• _TASK PROMPT_: Nothing outside the range below should be printed. Output exactly the lines from the line with "Screen dimensions: 868x231" to the line with "Click Terrine de campagne item", both included.

• _RECORDED DATA_:
..............................
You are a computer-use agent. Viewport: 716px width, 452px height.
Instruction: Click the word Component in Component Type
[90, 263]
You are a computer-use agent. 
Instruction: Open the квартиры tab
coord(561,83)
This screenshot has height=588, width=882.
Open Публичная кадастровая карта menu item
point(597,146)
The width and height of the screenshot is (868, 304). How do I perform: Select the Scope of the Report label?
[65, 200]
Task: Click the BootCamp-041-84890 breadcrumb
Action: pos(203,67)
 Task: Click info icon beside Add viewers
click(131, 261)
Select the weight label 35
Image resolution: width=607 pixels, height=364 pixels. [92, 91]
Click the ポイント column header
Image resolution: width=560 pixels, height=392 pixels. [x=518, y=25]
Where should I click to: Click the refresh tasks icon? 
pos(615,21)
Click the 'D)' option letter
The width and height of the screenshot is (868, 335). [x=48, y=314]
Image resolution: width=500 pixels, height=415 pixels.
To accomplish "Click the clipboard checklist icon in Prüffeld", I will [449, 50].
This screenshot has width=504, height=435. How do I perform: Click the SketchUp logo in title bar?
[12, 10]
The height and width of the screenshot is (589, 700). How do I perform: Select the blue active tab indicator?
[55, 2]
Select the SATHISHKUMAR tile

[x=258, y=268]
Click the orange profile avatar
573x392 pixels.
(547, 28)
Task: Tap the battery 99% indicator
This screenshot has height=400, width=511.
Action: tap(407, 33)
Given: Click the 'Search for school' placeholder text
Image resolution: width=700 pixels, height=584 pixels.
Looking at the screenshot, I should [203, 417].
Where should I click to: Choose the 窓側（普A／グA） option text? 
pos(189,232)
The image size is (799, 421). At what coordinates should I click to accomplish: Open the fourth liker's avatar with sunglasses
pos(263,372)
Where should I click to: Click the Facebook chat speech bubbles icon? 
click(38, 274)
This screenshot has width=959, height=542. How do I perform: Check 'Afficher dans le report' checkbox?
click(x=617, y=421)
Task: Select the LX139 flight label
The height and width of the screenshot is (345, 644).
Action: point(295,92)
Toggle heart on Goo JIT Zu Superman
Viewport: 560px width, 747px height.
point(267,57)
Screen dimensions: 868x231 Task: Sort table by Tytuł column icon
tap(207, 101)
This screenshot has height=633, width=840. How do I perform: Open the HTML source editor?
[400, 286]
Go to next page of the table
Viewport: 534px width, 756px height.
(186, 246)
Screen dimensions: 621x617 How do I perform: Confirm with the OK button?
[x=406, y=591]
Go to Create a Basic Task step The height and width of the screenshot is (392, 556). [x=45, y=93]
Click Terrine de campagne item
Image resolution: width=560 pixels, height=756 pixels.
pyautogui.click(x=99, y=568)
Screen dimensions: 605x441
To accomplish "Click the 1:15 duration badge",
..............................
• _SOLVED PROBLEM_:
Screen dimensions: 868x231 Task: Sort table by Tytuł column icon
tap(207, 101)
This screenshot has height=633, width=840. How do I perform: Open the HTML source editor?
[400, 286]
Go to next page of the table
Viewport: 534px width, 756px height.
(186, 246)
Screen dimensions: 621x617 How do I perform: Confirm with the OK button?
[x=406, y=591]
Go to Create a Basic Task step The height and width of the screenshot is (392, 556). [x=45, y=93]
Click Terrine de campagne item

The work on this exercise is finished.